Bauschwhacked! The Anatomy of a Recall
What is disturbing the to customer is the line "will try to clear up what I can." The implication is that he does not have a clue what is really happening and that he is scared to death.
Zarella then lapses into corporate-speak, using "we" and "our."
When reports of a rare eye infection, seemingly associated with our product, began to surface, we began a series of exhaustive tests on our products, and a thorough inspection of our U.S. plant. Nothing has yet been found to show that ReNu with MoistureLoc contributed to these infections in any way.
However, because the health and safety of your eyes will always be our first priority, we've stopped shipments of ReNu with MoistureLoc from the U.S. plant, and are asking retailers to take the products off the shelves until the investigation is concluded. We also recommend that you discontinue using ReNu with MoistureLoc for the time being and switch to another product such as ReNu® MultiPlus,® which has been relied on by contact lens wearers for years, the original ReNu® Multi-Purpose solution, or to another respected brand.
By now, ReNu with MoistureLoc was on life support.

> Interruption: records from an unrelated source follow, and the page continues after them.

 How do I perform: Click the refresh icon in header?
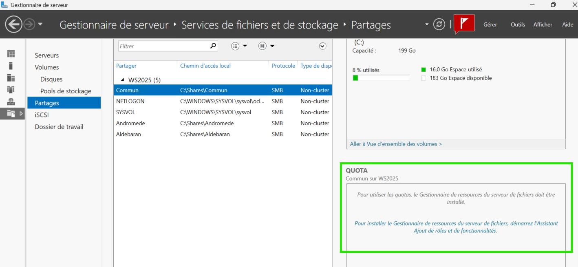click(x=439, y=24)
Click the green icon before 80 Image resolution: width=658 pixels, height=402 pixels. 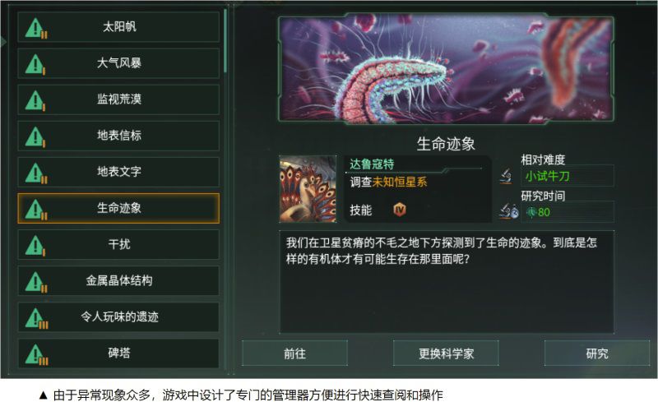point(531,212)
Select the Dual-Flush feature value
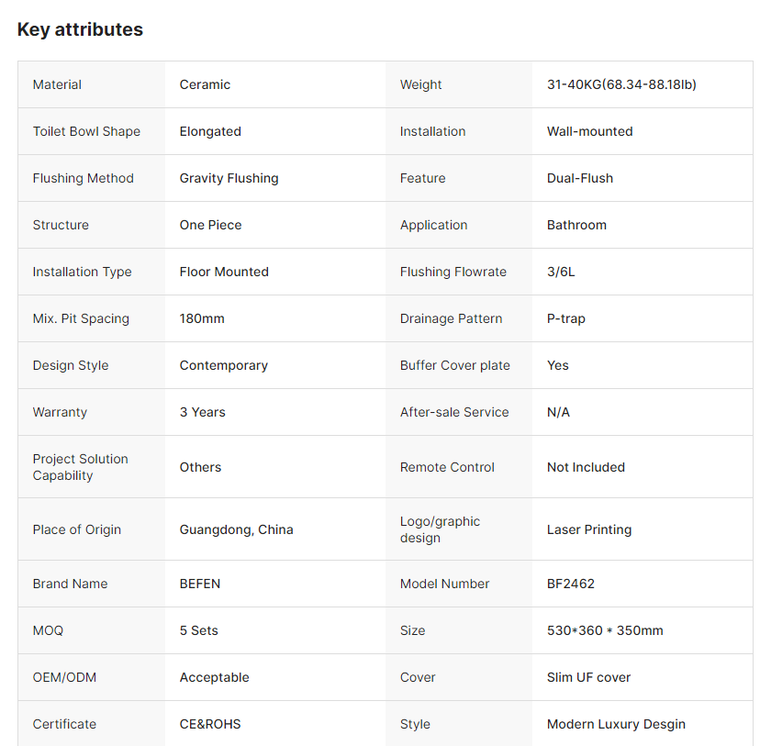Viewport: 771px width, 746px height. click(579, 178)
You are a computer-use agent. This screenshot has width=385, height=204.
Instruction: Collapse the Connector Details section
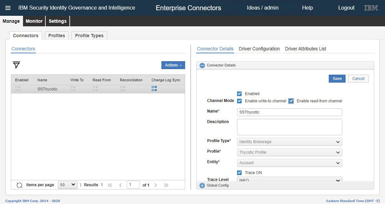click(202, 65)
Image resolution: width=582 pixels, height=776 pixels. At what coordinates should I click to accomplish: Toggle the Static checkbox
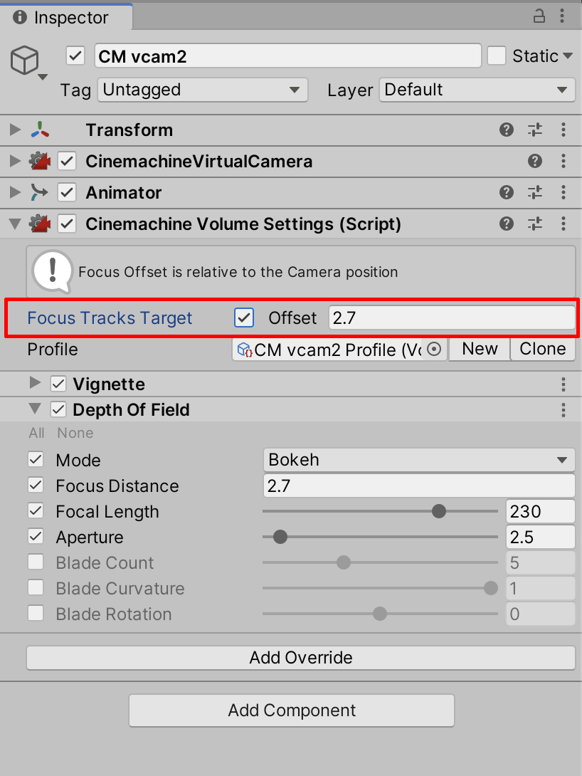[497, 56]
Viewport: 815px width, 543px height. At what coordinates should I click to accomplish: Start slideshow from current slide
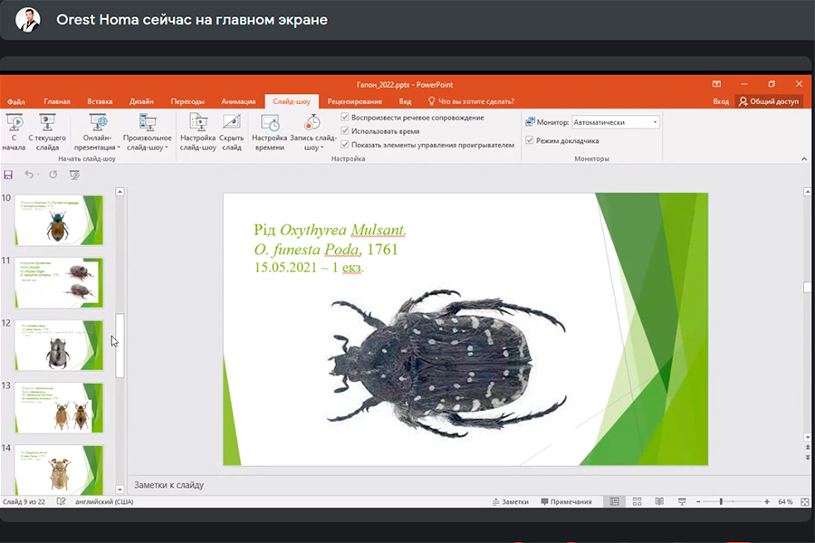[x=47, y=123]
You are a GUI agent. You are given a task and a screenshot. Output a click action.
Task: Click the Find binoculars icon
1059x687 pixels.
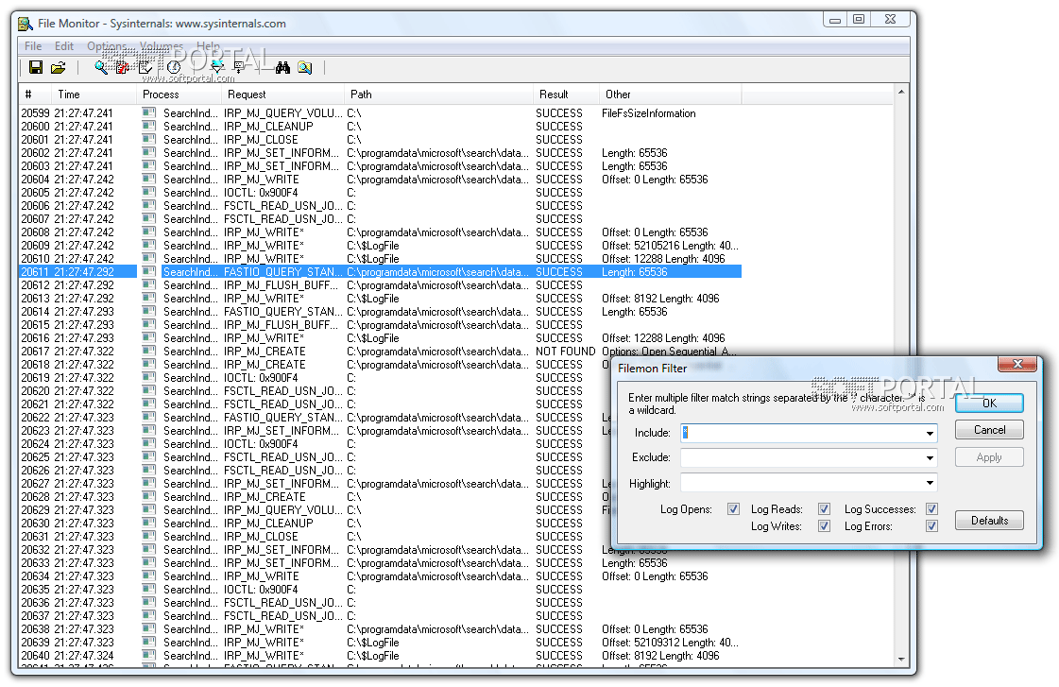282,67
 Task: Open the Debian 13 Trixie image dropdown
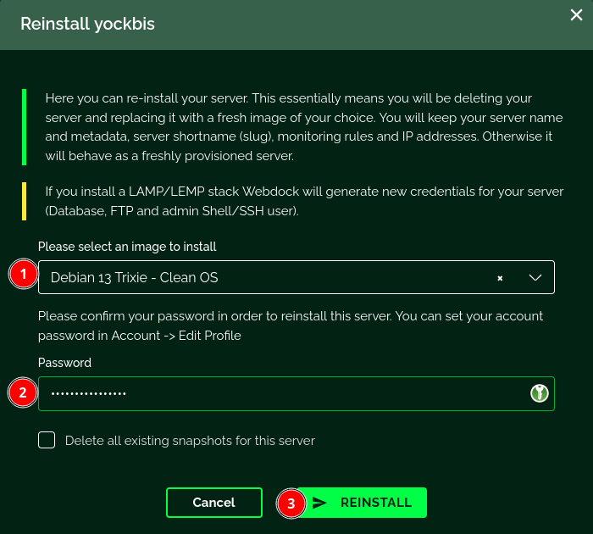[x=254, y=277]
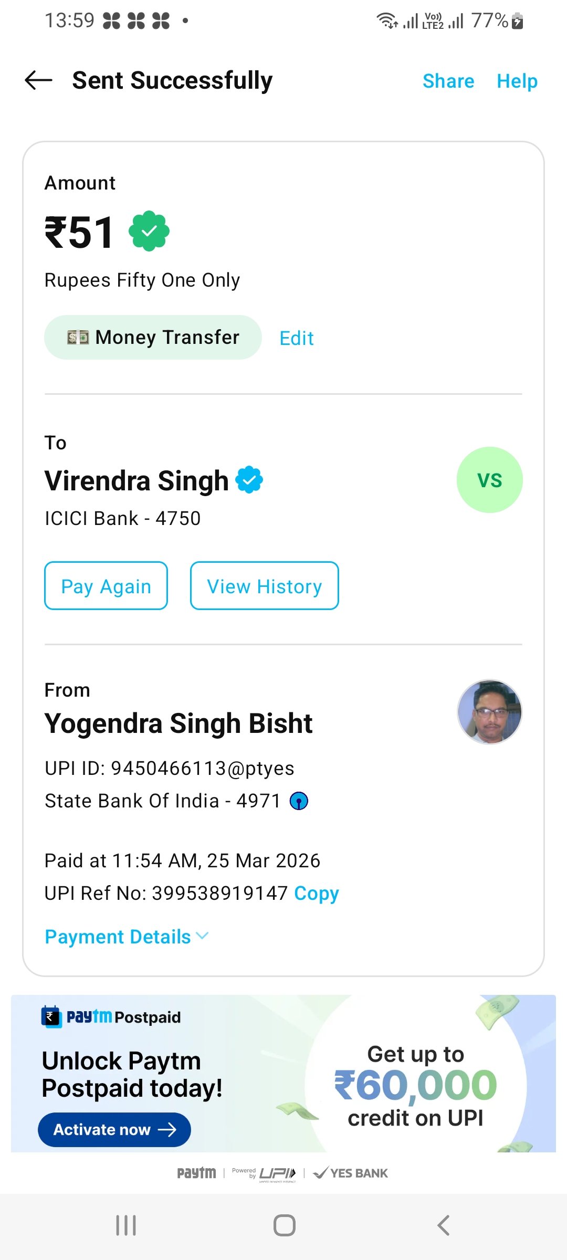Screen dimensions: 567x1260
Task: Tap the Money Transfer category chip
Action: [x=153, y=337]
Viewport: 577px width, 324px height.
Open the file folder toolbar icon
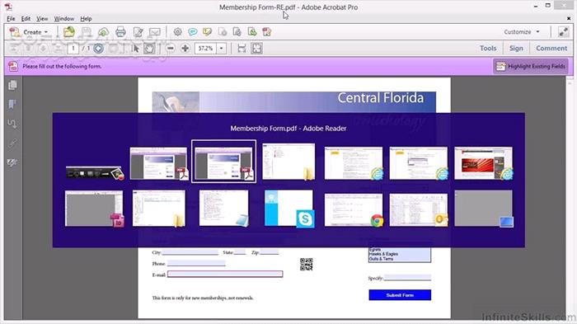coord(68,32)
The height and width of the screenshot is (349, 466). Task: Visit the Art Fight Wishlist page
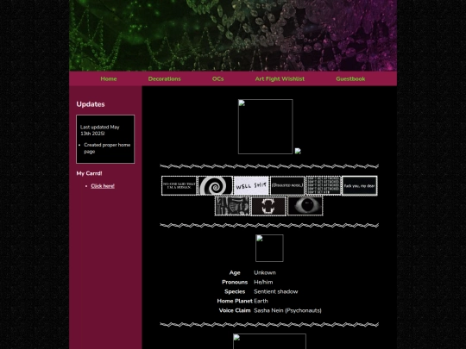pos(280,79)
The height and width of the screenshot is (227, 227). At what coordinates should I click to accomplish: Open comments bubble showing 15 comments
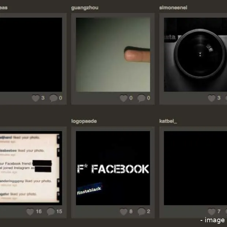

Around this time, Bausch & Lomb spokesperson Meg Graham told the media about the Feb. 18, 2006, Singapore warning of an "unusual spike" in eye infections. She stated that this was "the first indication we had that there may be an unusual occurrence with this infection."
That was a flat out lie.
April 27, 2006: The Wall Street Journal ran a story with the following headline:
Bausch Was Told of Infections By Hong Kong Officials in Fall
November Notice is Earliest Acknowledged, Came Months Before Halt in Solution Sales.